POR RICARDO BRANDT, FAUSTO MACEDO E JULIA AFFONSO

Juiz da Lava Jato avalia que País ‘não pode ficar parado ou andar para trás’ e declara que ‘divergências políticas não tornam as pessoas inimigas’

Em meio à explosão das ruas depois da divulgação dos grampos que pegaram Lula, o juiz federal Sérgio Moro, da Operação Lava Jato, disse nesta quinta-feira, 17, que ‘numa democracia divergências políticas constituem algo normal’. Para ele, ‘o fato de alguém ser divergente não o transforma em inimigo’.

“Não estamos em guerra e quem é diferente de nós não é nazista nem fascista”, disse Moro no Seminário sobre Combate à Lavagem de Dinheiro promovido pela Associação Nacional dos Auditores Fiscais da Receita Federal (Unafisco), em Curitiba. “Agressões gratuitas são incompatíveis com democracia.”

O juiz não citou nomes em seu pronunciamento. Ao falar de suas decisões de mandar prender e fazer buscas e conduções coercitivas, ele foi taxativo. “Aqui, até o príncipe está sujeito à lei.”

Moro mandou conduzir Lula à força no dia 4 de março para depor na Operação Aletheia, desdobramento da Lava Jato. Por quase três horas, o ex-presidente depôs para a Polícia Federal em inquérito que o investiga por suspeita de corrupção e lavagem de dinheiro.

Nesta quarta-feira, 16, Moro tornou público o acervo de grampos da Aletheia, inclusive diálogos de Lula com a presidente Dilma. Os diálogos do petista provocaram revolta nas ruas.

Moro disse esperar que as manifestações sejam pacíficas. Segundo ele, ‘tem ocorrido muito barulho sobre a Lava Jato’. Recomendou ‘calma’ e destacou que, na democracia, divergências políticas ‘são normais e as divergências de crenças não tornam as pessoas inimigas’.

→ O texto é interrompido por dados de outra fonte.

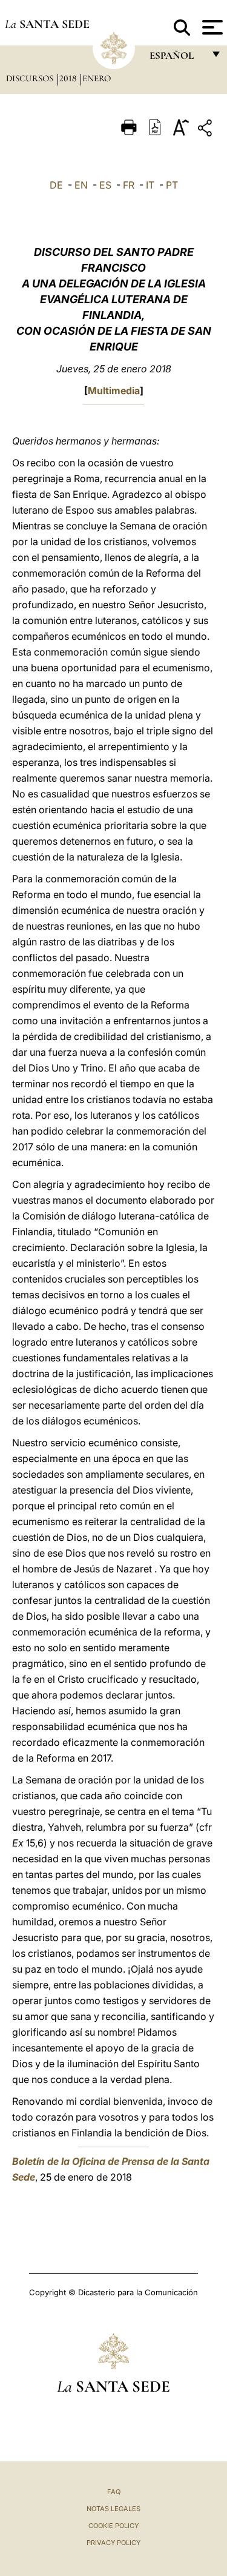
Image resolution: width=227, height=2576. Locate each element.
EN (81, 185)
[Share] (206, 130)
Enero (96, 78)
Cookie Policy (113, 2525)
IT (150, 185)
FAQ (113, 2491)
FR (128, 185)
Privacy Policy (113, 2542)
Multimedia (114, 390)
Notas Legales (113, 2508)
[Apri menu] (211, 27)
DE (56, 185)
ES (105, 185)
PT (172, 185)
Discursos (31, 78)
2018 (69, 78)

Ao falar do impacto da Lava Jato na economia, o magistrado observou. “Por mais que sejam grandes as nossas dificuldades, temos que ter otimismo em relação ao futuro com uma dose de ceticismo. Daqui a mil anos, quando nossos sucessores, nossos filhos, nossos netos, olharem para trás não vão ver esse momento como a nossa hora mais escura, mas sim como o nosso melhor momento.”

“Quem sabe se vencermos essa recessão brutal e esse quadro de corrupção sistêmica, daqui a 20, 30 anos possamos olhar para trás e pensar que esse foi um dos melhores momentos da democracia brasileira, assim como foi a vitória contra a ditadura militar, assim como foi a recuperação econômica dos anos 1990. Se não enfrentarmos agora, (a corrupção) volta com mais força daqui a 20 ou 30 anos.”

“Não podemos ficar parados ou andar para trás”, sugeriu. “Talvez (a Lava Jato) provoque um impacto a curto prazo, mas a longo prazo não é melhor que o domínio econômico não seja viciado por grandes esquemas de corrupção?”

Ele alertou para o custo que os malfeitos provocam no Tesouro de um país. Citou um caso concreto da grande investigação sobre cartel e propinas na Petrobrás. “A Refinaria de Abreu e Lima foi orçada em 2 bilhões de dólares, foi para 18 bilhões de dólares. Que digam que o orçamento inicial era precário, mas de 2 para 18 é um absurdo.”

Arrancou gargalhadas da plateia que o aplaudiu. “As coisas mudam se trabalharmos para que elas mudem”, disse o juiz. “Parece até frase de autoajuda.”

Em sua palestra, para dar exemplo de superação, lembrou Winston Churchill, primeiro ministro do Reino Unido durante a Segunda Guerra Mundial nos anos 1940. “Estava na lona, o exército britânico cercado. Não estamos em guerra e quem é diferente de nós não é nazista nem fascista.”